» Task
Repeat, word for word, every line from the line holding "Viewport: 970px width, 267px" through the final line of the entries below. Skip all pictures.

Extracted data entries:
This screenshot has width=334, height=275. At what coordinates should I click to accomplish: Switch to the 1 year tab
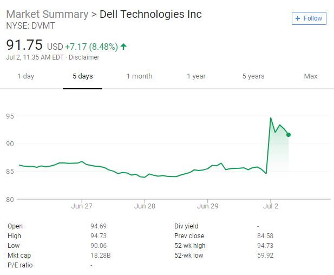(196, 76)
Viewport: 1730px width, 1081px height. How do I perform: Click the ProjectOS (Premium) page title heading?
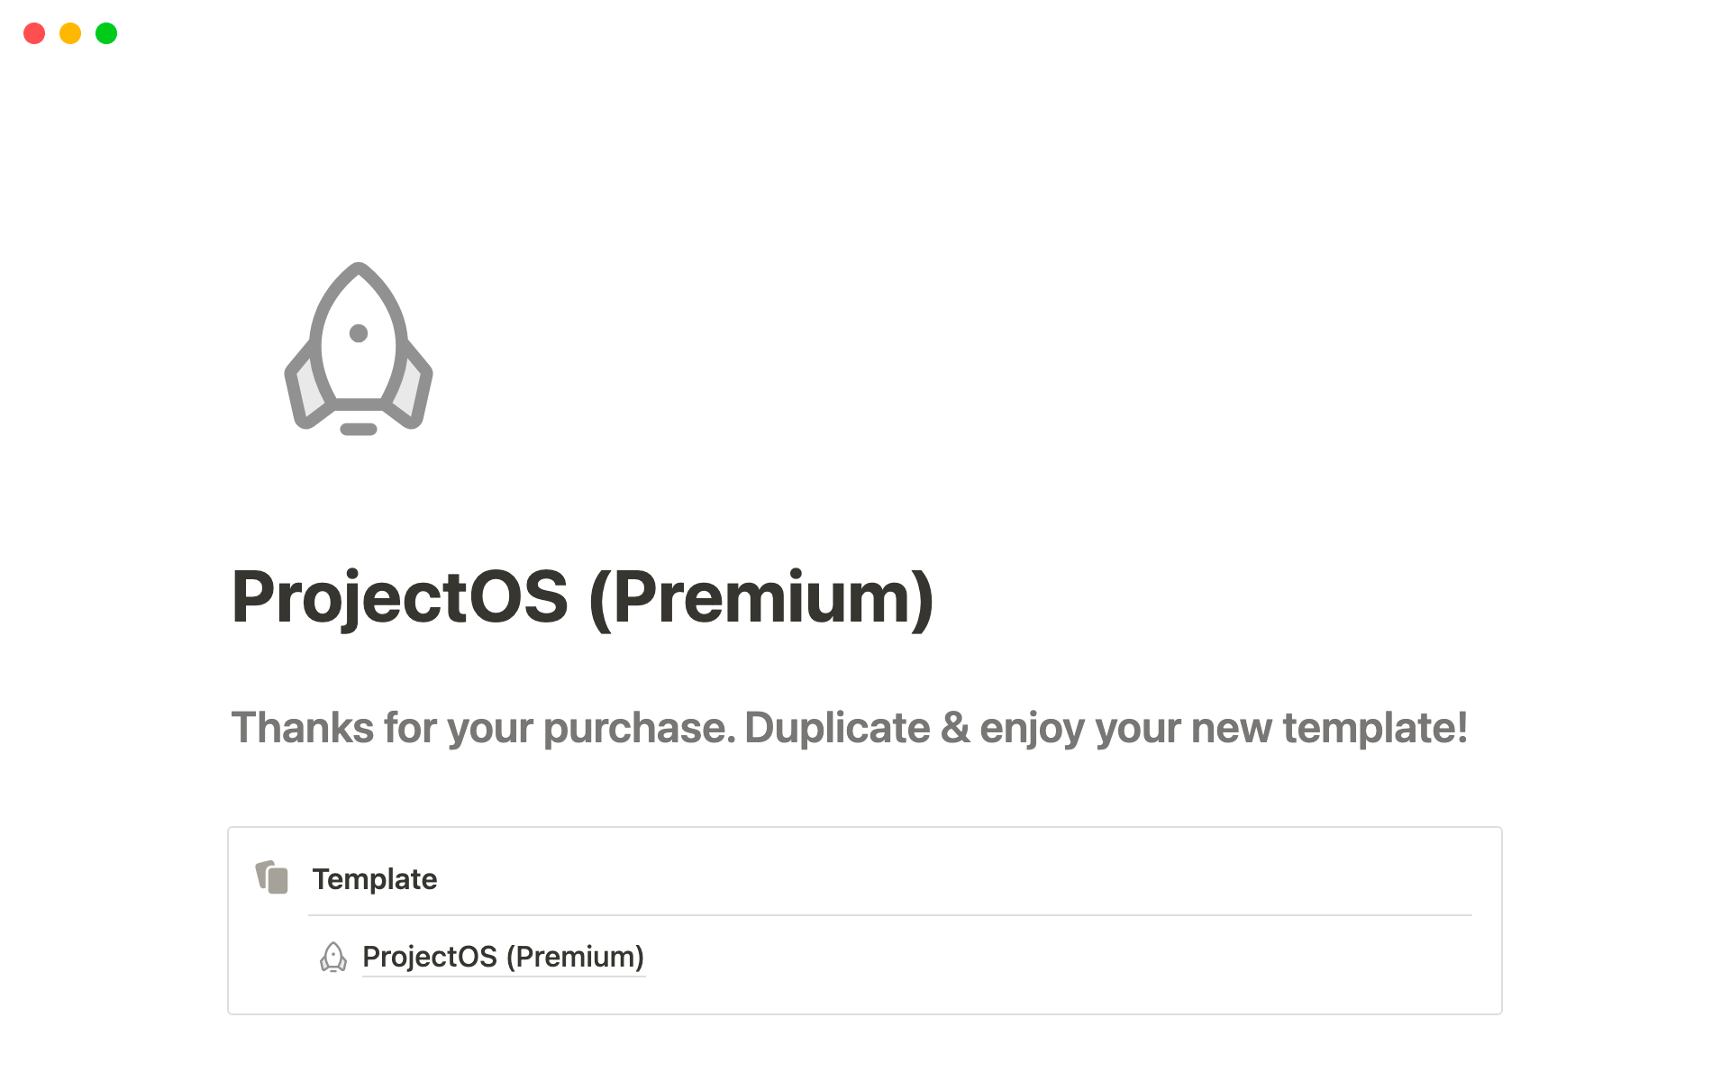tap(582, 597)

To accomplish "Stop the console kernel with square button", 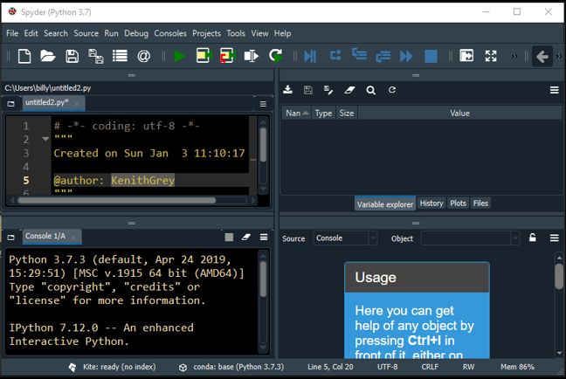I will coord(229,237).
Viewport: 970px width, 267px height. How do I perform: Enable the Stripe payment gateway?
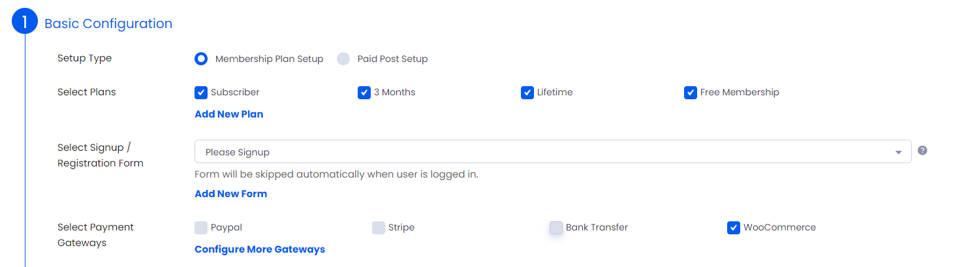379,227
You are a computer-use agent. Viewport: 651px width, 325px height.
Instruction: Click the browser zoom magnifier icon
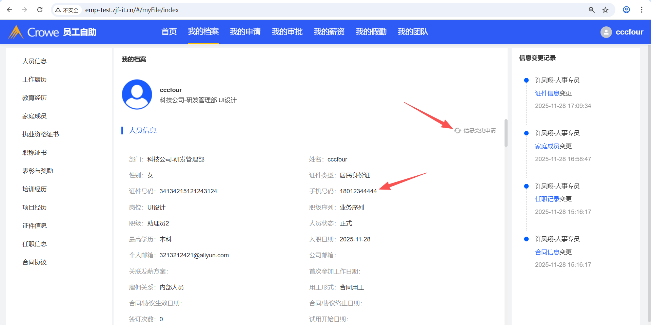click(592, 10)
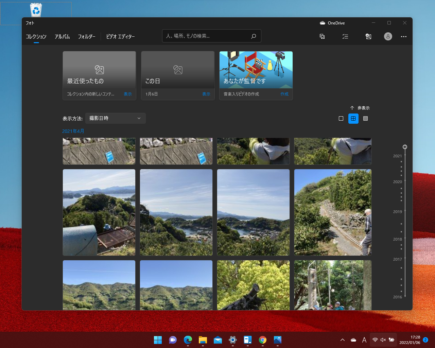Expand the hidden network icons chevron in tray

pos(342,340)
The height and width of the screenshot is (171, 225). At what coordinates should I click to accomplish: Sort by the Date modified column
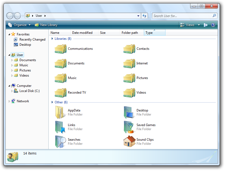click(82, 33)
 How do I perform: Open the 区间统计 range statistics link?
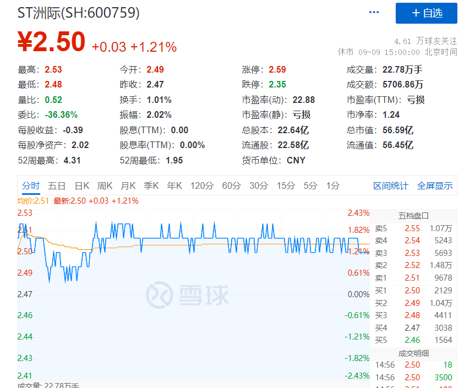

» Output of the exercise
Viewport: 970px width, 267px height. How do I perform: Enable the Stripe payment gateway?
379,227
You are a computer-use agent. Viewport: 651px width, 325px height.
Instruction: Click the browser zoom magnifier icon
click(592, 10)
Expand the hidden network icons chevron in tray

pos(342,340)
The height and width of the screenshot is (171, 225). At what coordinates should I click to accomplish: Sort by the Date modified column
click(82, 33)
 How do I perform: Open the 区间统计 range statistics link?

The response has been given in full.